-- Task --
Your output should be the lines from the one containing "Open the 「ノートPCを開く」ができない！ sidebar link" through the end of the listing, exact and inclusive, with no pictures.

Exercise materials below:

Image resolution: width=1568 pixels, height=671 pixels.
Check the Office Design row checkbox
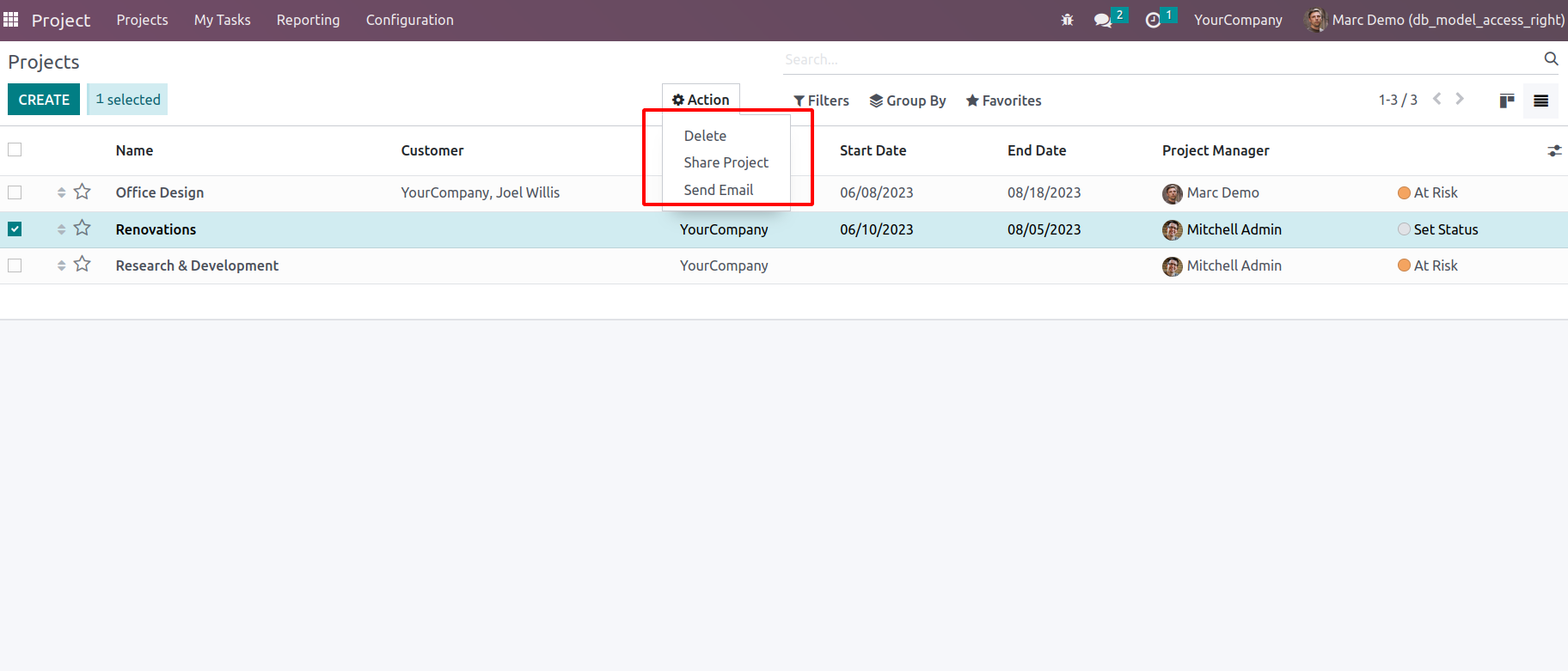(x=15, y=192)
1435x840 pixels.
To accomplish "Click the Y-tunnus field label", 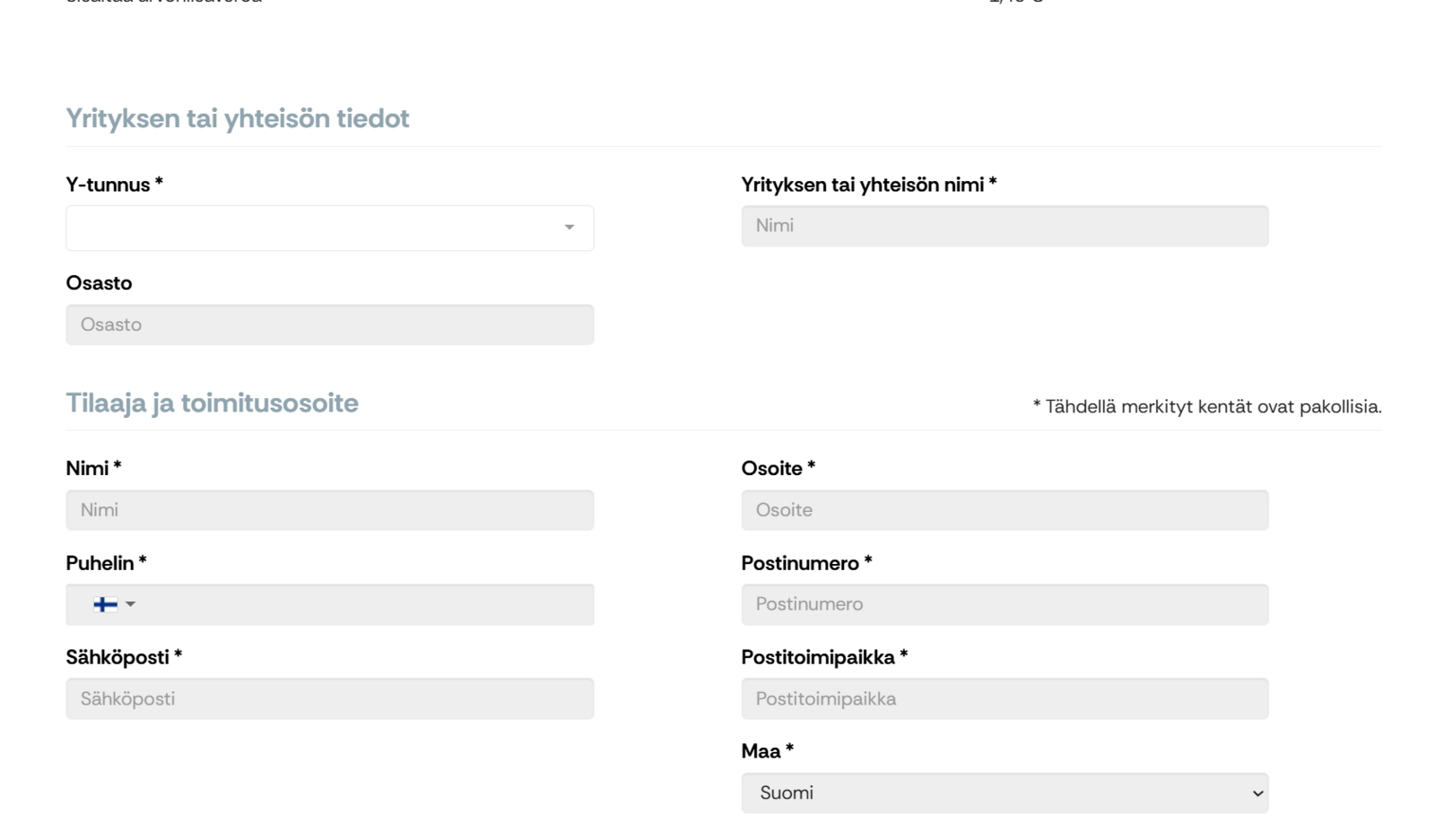I will pos(114,185).
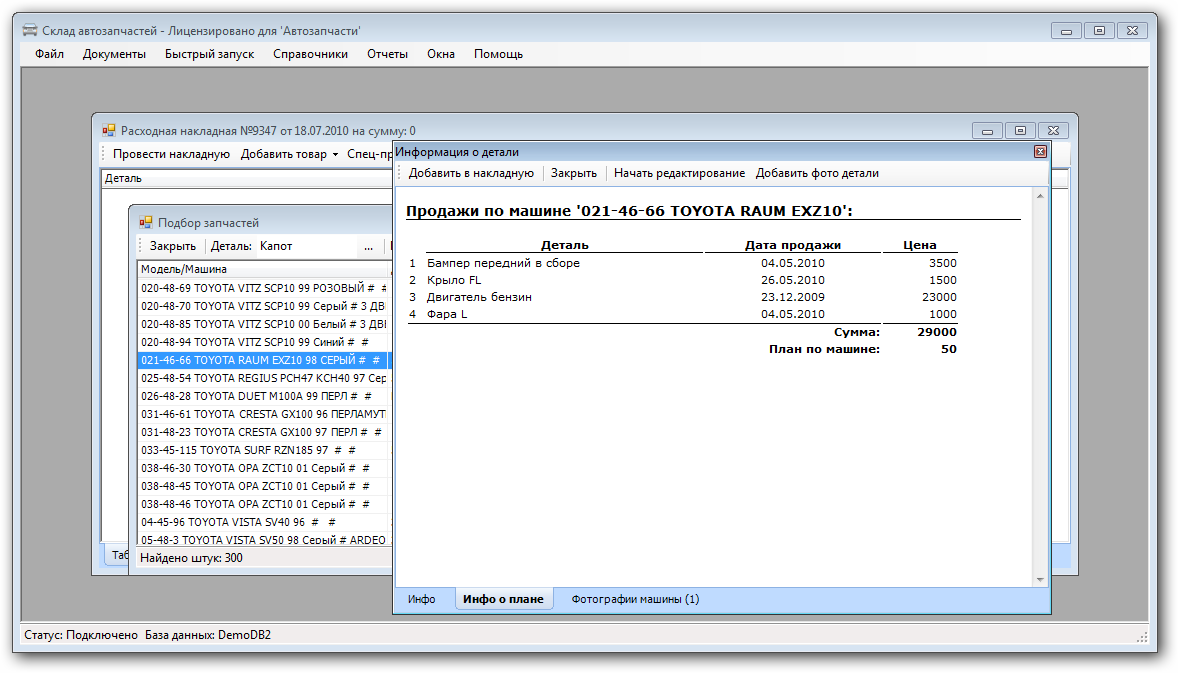
Task: Expand the Добавить товар dropdown
Action: 335,154
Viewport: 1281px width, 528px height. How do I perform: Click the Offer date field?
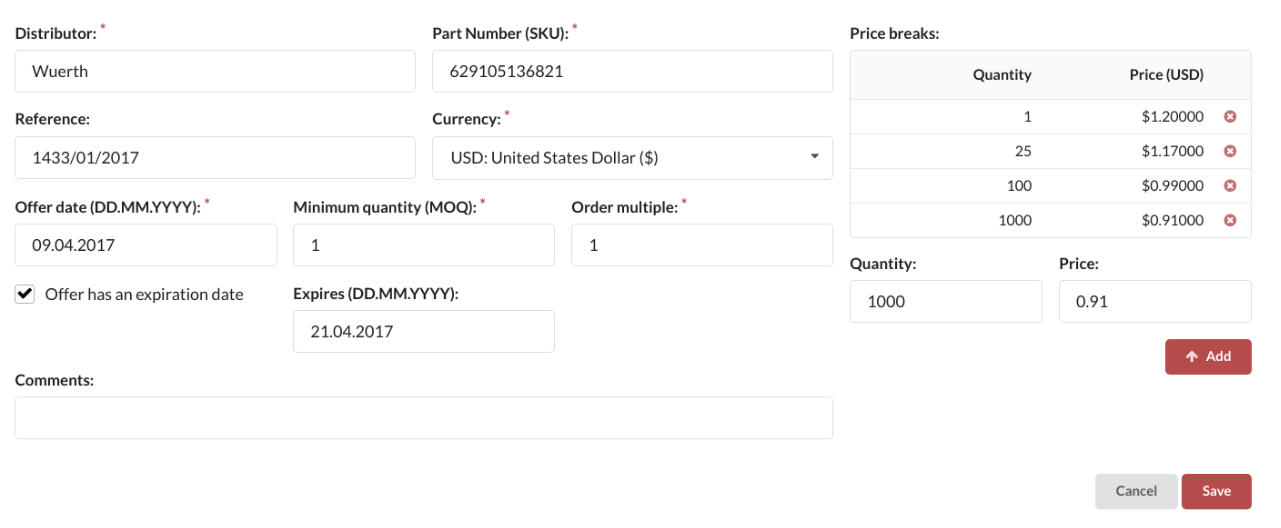click(x=146, y=245)
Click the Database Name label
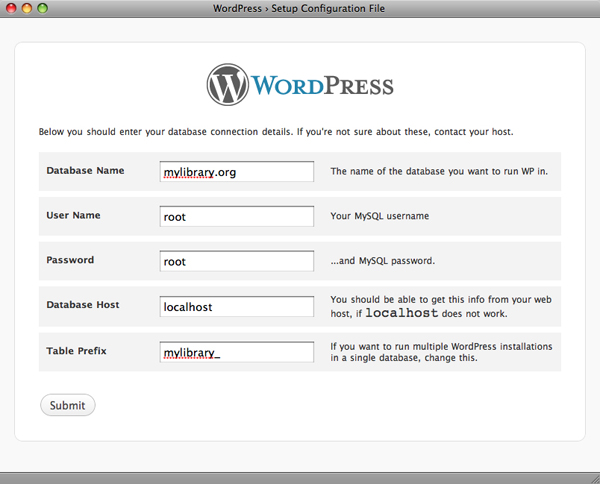600x484 pixels. 85,171
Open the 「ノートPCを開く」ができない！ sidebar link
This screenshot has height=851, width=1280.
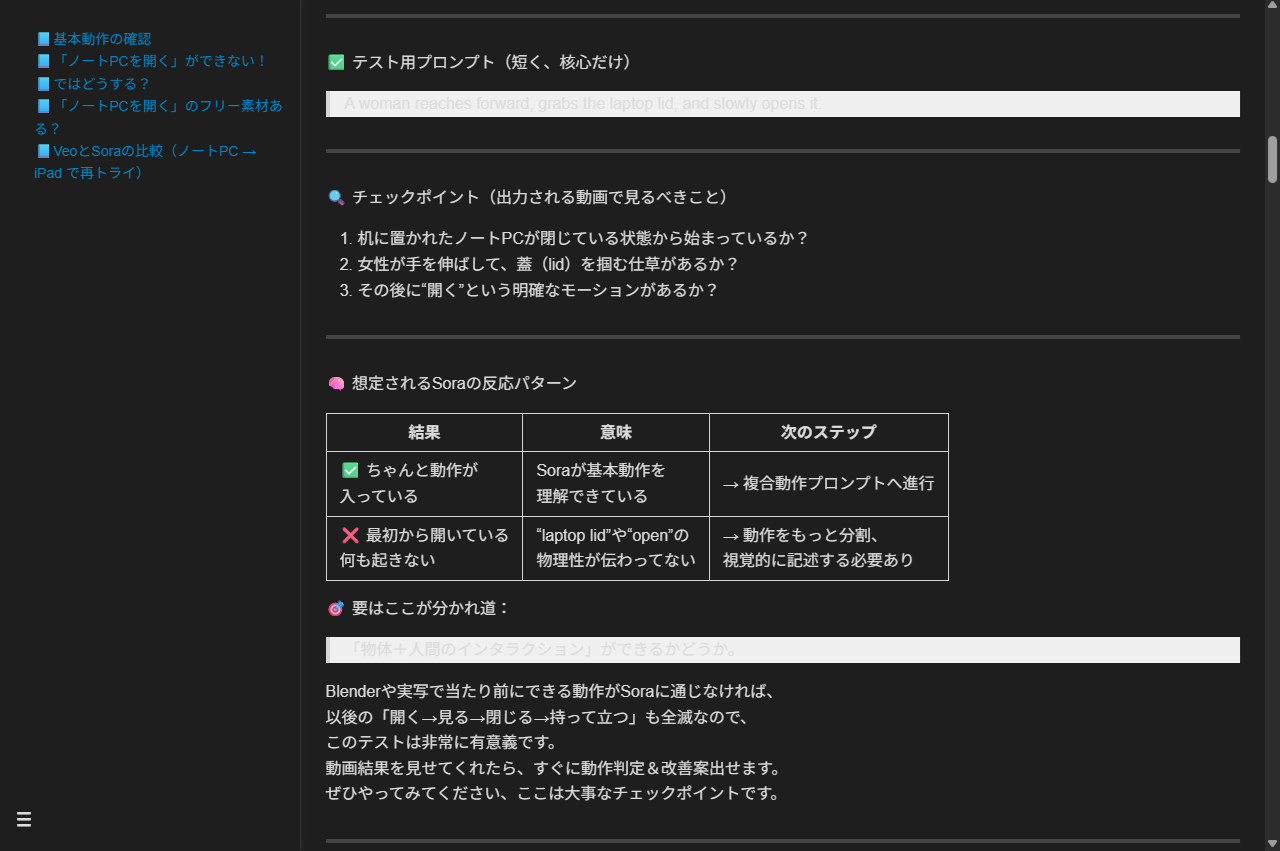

End of Exercise materials.

-- Exercise answer --
Open the 「ノートPCを開く」ができない！ sidebar link
This screenshot has height=851, width=1280.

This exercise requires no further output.